*** GIVEN DATA ***
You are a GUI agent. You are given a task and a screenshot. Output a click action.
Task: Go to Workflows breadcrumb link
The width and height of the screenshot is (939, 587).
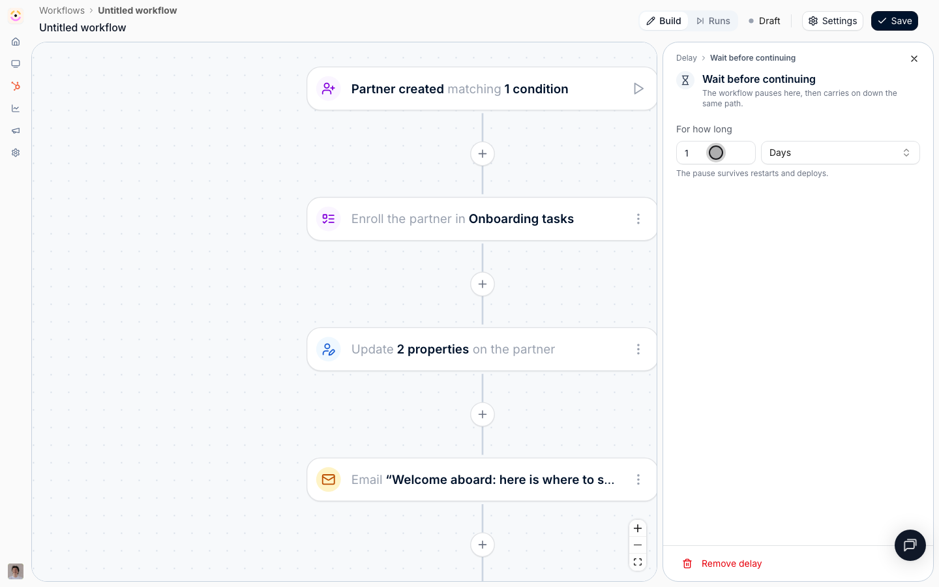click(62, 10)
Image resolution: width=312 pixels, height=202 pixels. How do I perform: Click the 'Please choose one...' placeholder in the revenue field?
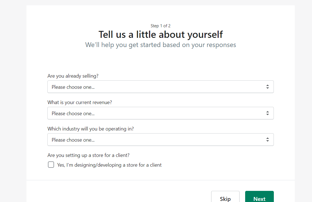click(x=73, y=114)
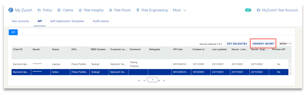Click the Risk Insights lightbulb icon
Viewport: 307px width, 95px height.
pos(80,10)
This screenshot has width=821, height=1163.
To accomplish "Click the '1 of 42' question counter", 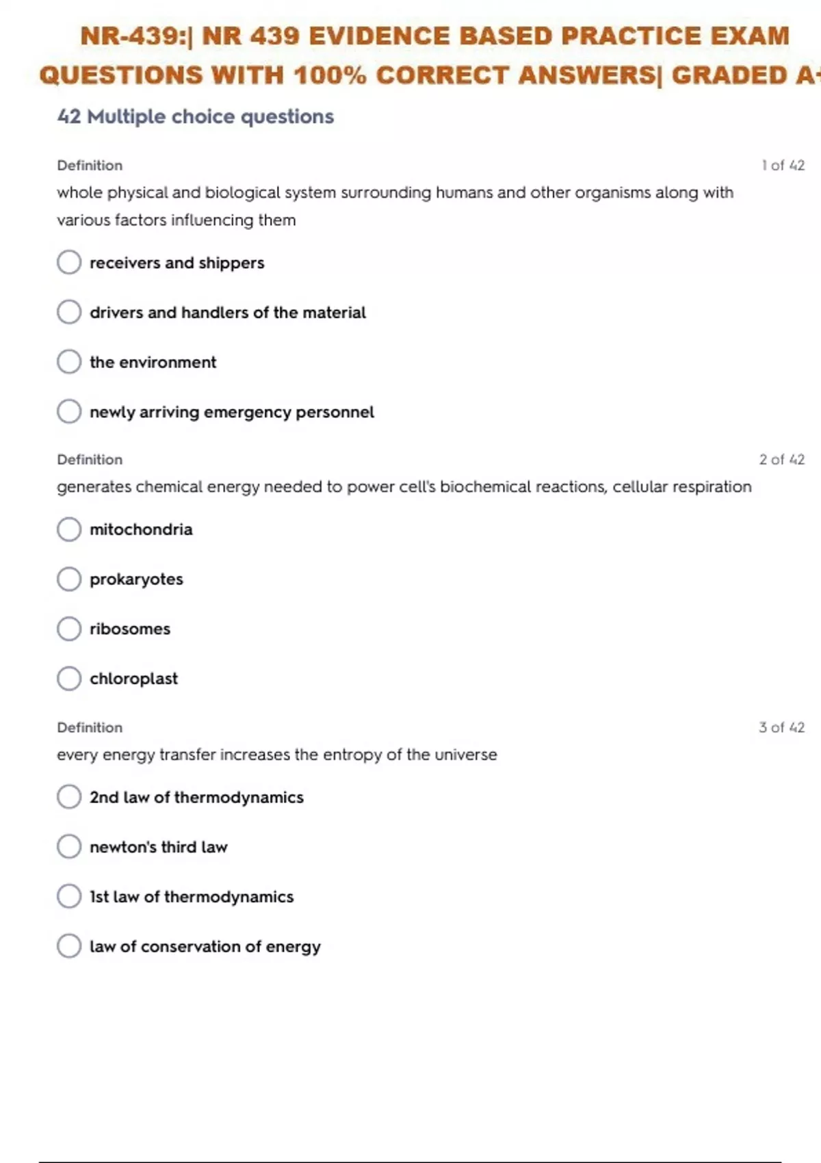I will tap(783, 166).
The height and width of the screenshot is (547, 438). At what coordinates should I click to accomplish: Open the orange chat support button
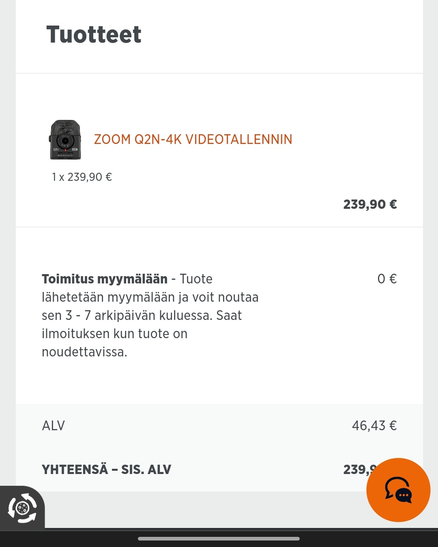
*** End of GIVEN DATA ***
EXERCISE PROMPT: All lines above starting at the one with "The width and" and ending at the one with "This screenshot has width=821, height=1163.", inclusive, are to be printed again exactly, with the pictures left out.

ANSWER SECTION:
The width and height of the screenshot is (939, 587).
click(62, 10)
Image resolution: width=312 pixels, height=202 pixels. How do I perform: Click the 'Please choose one...' placeholder in the revenue field?
click(x=73, y=114)
Click the Risk Insights lightbulb icon
Viewport: 307px width, 95px height.
pos(80,10)
This screenshot has width=821, height=1163.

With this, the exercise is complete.